O fato é que continua sem resposta
a pergunta-chave nessa coisa toda: por que não seria possível
aperfeiçoar um sistema eletrônico de votação? O ministro Barroso
insiste, e não muda nada em nenhum milímetro, que o TSE montou um
aparato invulnerável e perfeito para as eleições brasileiras;
não pode
ser quebrado por ninguém e não há nenhum recurso na ciência digital
capaz de tornar melhor um sistema eleitoral que só é adotado no Brasil,
no Butão e em Bangladesh.
Os bancos, sites de vendas on-line e cartões
de crédito aperfeiçoam todos os dias seus sistemas de segurança; gastam
bilhões nessa tarefa.
Por que o TSE é melhor que eles?

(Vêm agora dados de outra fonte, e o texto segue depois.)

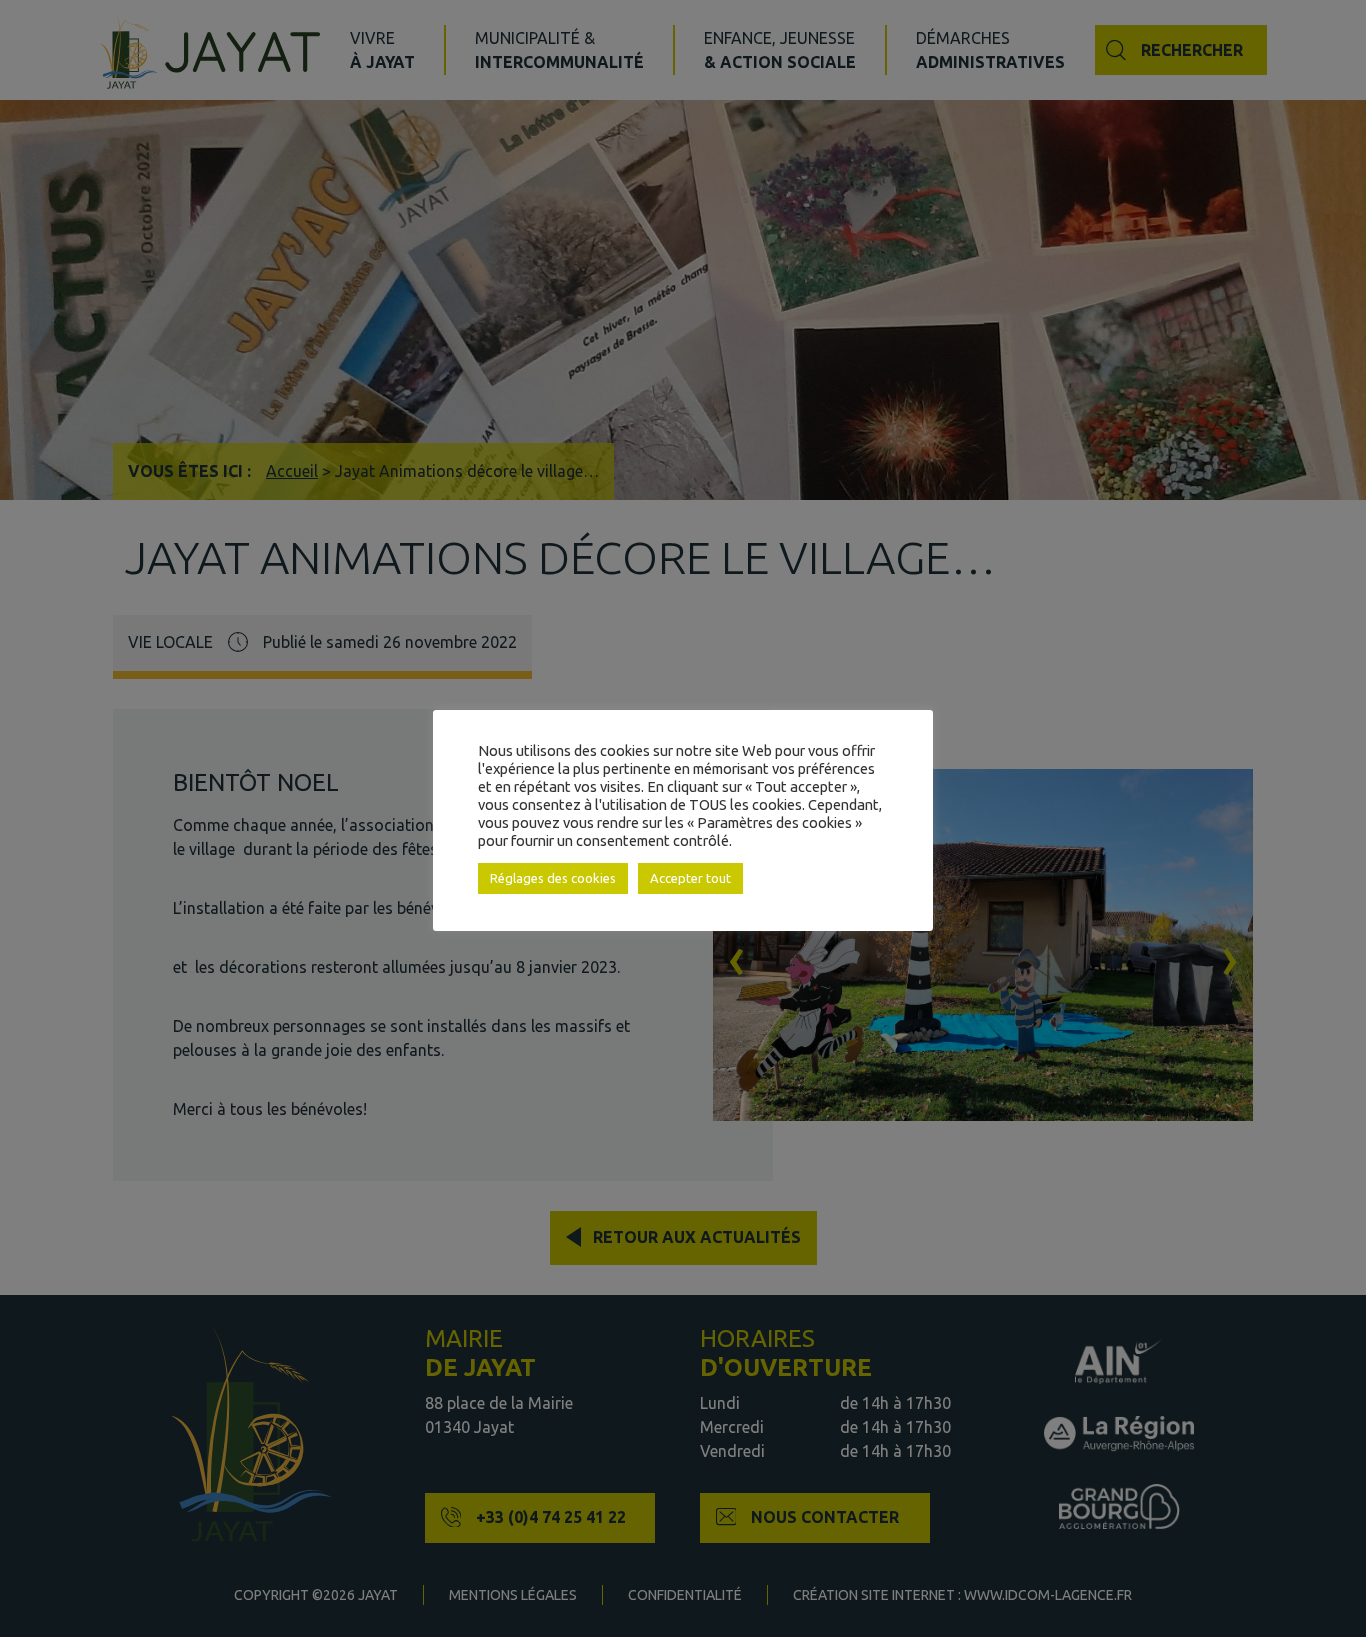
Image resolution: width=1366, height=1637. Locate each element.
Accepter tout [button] (690, 878)
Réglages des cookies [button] (553, 878)
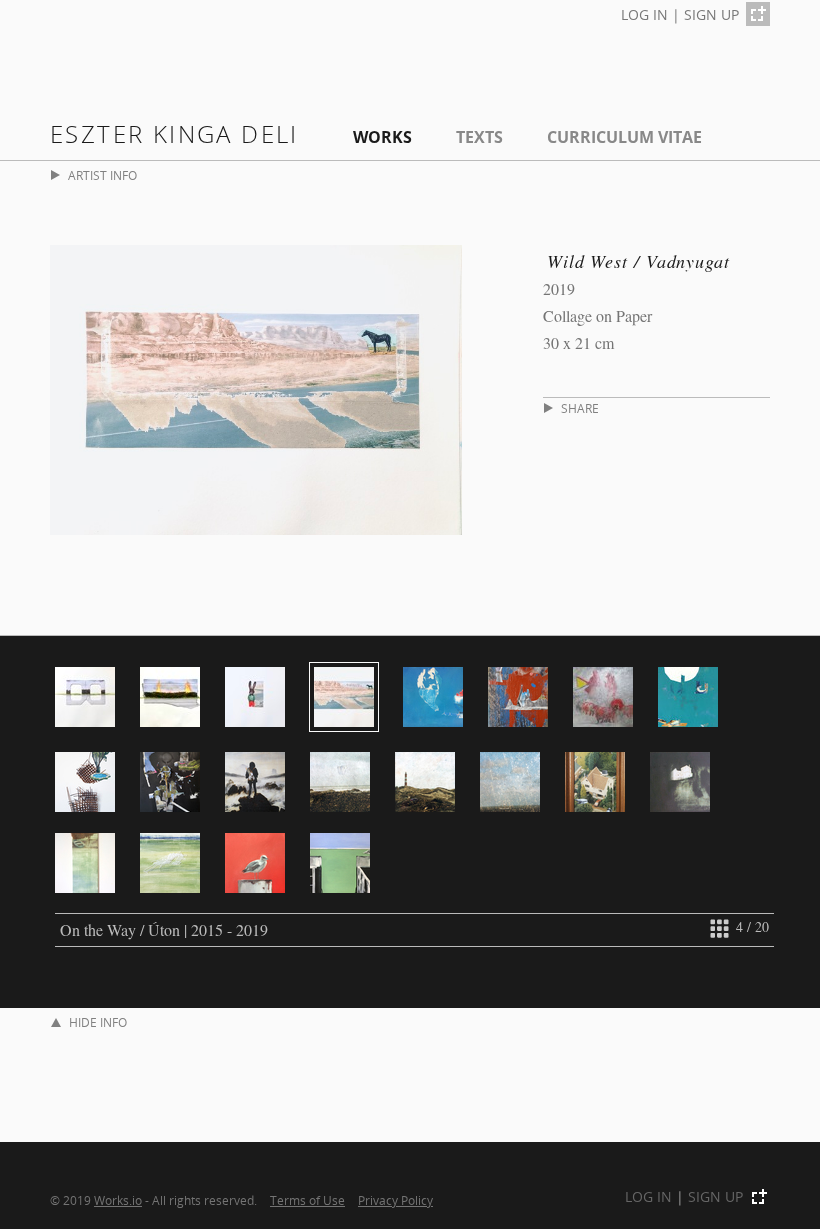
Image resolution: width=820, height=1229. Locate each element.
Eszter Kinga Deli (174, 133)
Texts (479, 137)
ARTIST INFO (102, 175)
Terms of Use (307, 1200)
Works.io (118, 1200)
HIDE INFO (98, 1022)
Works (382, 137)
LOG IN (644, 14)
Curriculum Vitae (624, 137)
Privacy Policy (395, 1200)
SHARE (580, 408)
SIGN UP (711, 14)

É uma estupidez.
O STF se apresenta como vítima e se coloca, ao mesmo tempo, nos papéis de acusador e de juiz
Sobra para o governo, agora, o dever — que até o momento parece não
ter sido examinado por ninguém — de fazer tudo o que a tecnologia
permite para cobrir o máximo de vulnerabilidades do atual sistema.
Agora
não é mais discurso; é puro trabalho, silencioso e longe do picadeiro
de circo armado em volta do assunto, coisa que exige cabeça e não dá
cartaz para ninguém. O roteiro mostrando onde pode haver problemas
existe.
O que se pode fazer a respeito é colocar todo o potencial de
conhecimento digital à disposição do governo, a começar pelo arsenal de
recursos tecnológicos das Forças Armadas, no acompanhamento de cada
passo do processo eleitoral de 2022 — há mais de um ano para fazer isso,
até o início da apuração. É um trabalho a ser feito em conjunto com os
partidos — e quem mais estiver habilitado a auditar o sistema. Ou será
feito ou não. Depende do governo.
É possível, também, que resulte alguma coisa de esforços que os
políticos pretendem fazer para mudar alguma coisinha aqui e ali — nada
que deixe nervosos os ministros e que carregue junto as odiosas palavras
“voto” e “impresso”, mas que dê uma satisfação qualquer aos 229
deputados que votaram a favor das mudanças.
É o que temos, além do
descrédito quanto à honestidade dos resultados da eleição e do duelo
pessoal cada vez mais perigoso entre o presidente Bolsonaro, de um lado,
e o STF, do outro — no qual o STF se apresenta como vítima e se coloca,
ao mesmo tempo, no papel de juiz.
Abre os inquéritos e processos,
aguarda uma denúncia do procurador-geral da República e, no fim, dá a
sentença.
É difícil uma coisa dessas acabar bem — a menos que se torne
melhor, e não pior a cada dia que passa.